São Paulo – Os fabricantes nacionais de pneus comercializaram, ao longo do ano passado, 37,7 milhões de unidades de pneus no mercado brasileiro, queda de 5,8% na comparação com as 40 milhões de 2024. Os dados foram divulgados pela Anip, Associação Nacional da Indústria de Pneumáticos.
A principal influência negativa veio das vendas para o segmento de reposição, que totalizaram 25,3 milhões de unidades, 7,5% abaixo das 27,3 milhões do ano anterior. O comércio para montadoras recuou 2,1%, para 12,4 milhões de unidades.
Na análise do presidente da Anip, Rodrigo Navarro, o cenário é produto do excesso de pneus vindos da Ásia: “As importações seguem afetando duramente a indústria nacional, com produtos que entram no País muitas vezes a valores abaixo do custo de produção, dentre outras inconformidades, como apontam investigações no âmbito do MDIC”.
A Anip aponta que este desequilíbrio estrutural derrubou a participação da indústria brasileira de pneus ao longo dos últimos anos.
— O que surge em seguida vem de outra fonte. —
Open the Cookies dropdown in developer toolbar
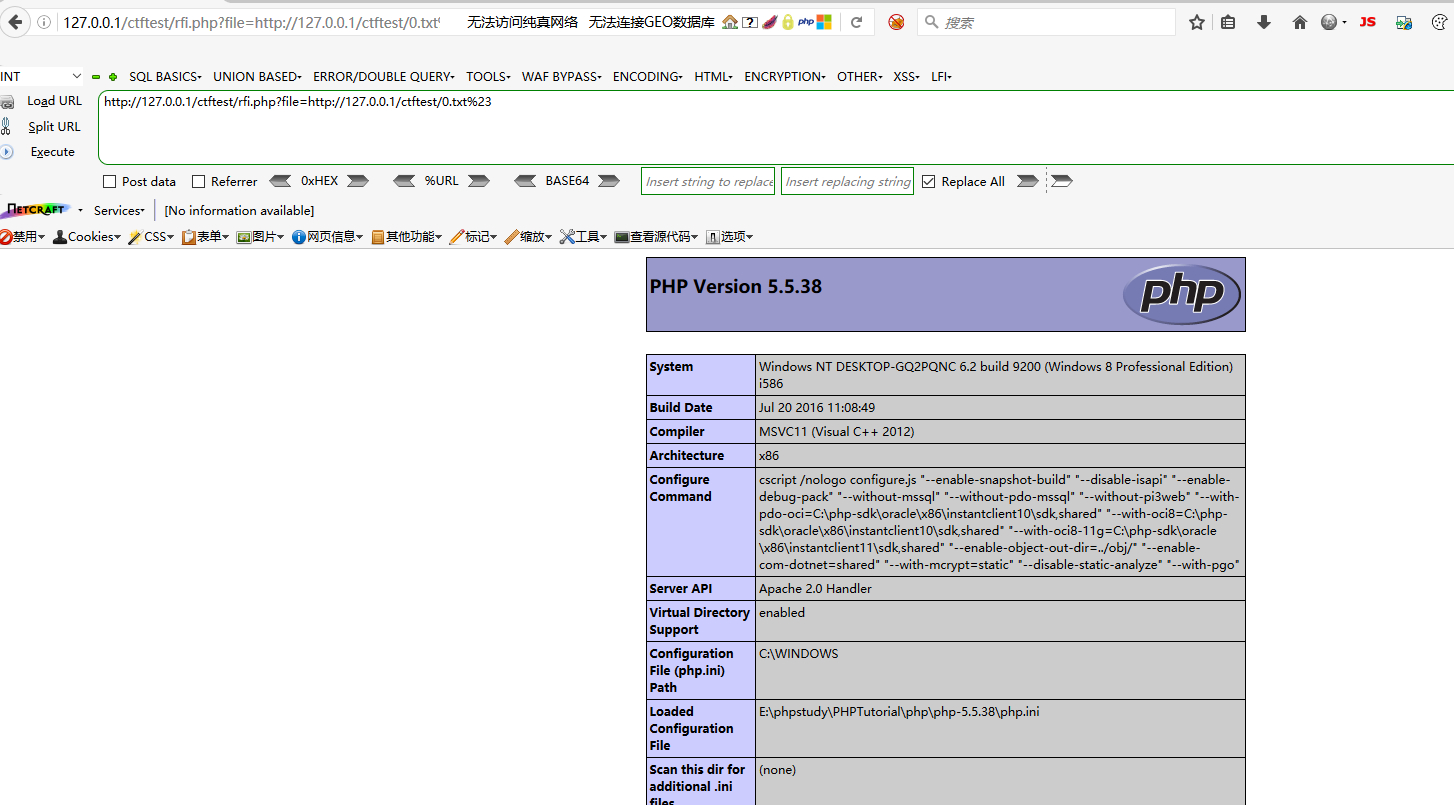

Em 2020 respondia por 73% das vendas no mercado doméstico e, em 2025, caiu para 41%.
Em pneus de passeio, principal fatia do mercado, as vendas dos 31,5 milhões de pneus produzidos no País registraram retração de 5,4%, pressionada por queda de 7,2% no mercado de reposição e de 1,8% nas vendas para montadoras.
O mercado de pneus de carga também encerrou 2025 no vermelho. Foram comercializadas 6,1 milhões de unidades, 7,7% abaixo de 2024. As vendas de 8,9 milhões de pneus para motocicletas no mercado de reposição recuaram 11,3% frente ao ano anterior.
“O Brasil tem mecanismos de investigação para tratar importações com dumping, mas tem processos muito demorados e custosos. Estamos trabalhando junto ao governo para termos medidas que assegurem de forma mais célere e eficaz uma competição justa, não só no quesito custo mas, também. no cumprimento de normas ambientais e de conformidade técnica.”
Segundo o presidente da Anip produtores de borracha natural estão avaliando mudar de atividade e, com isto, o Brasil pode perder capacidade de produção: “Somos um país de modal rodoviário. É fundamental termos um ecossistema produtivo pronto para atender à demanda. Demoramos décadas para construir cadeia produtiva completa de pneus no Brasil e agora estamos colocando todo este esforço em risco”.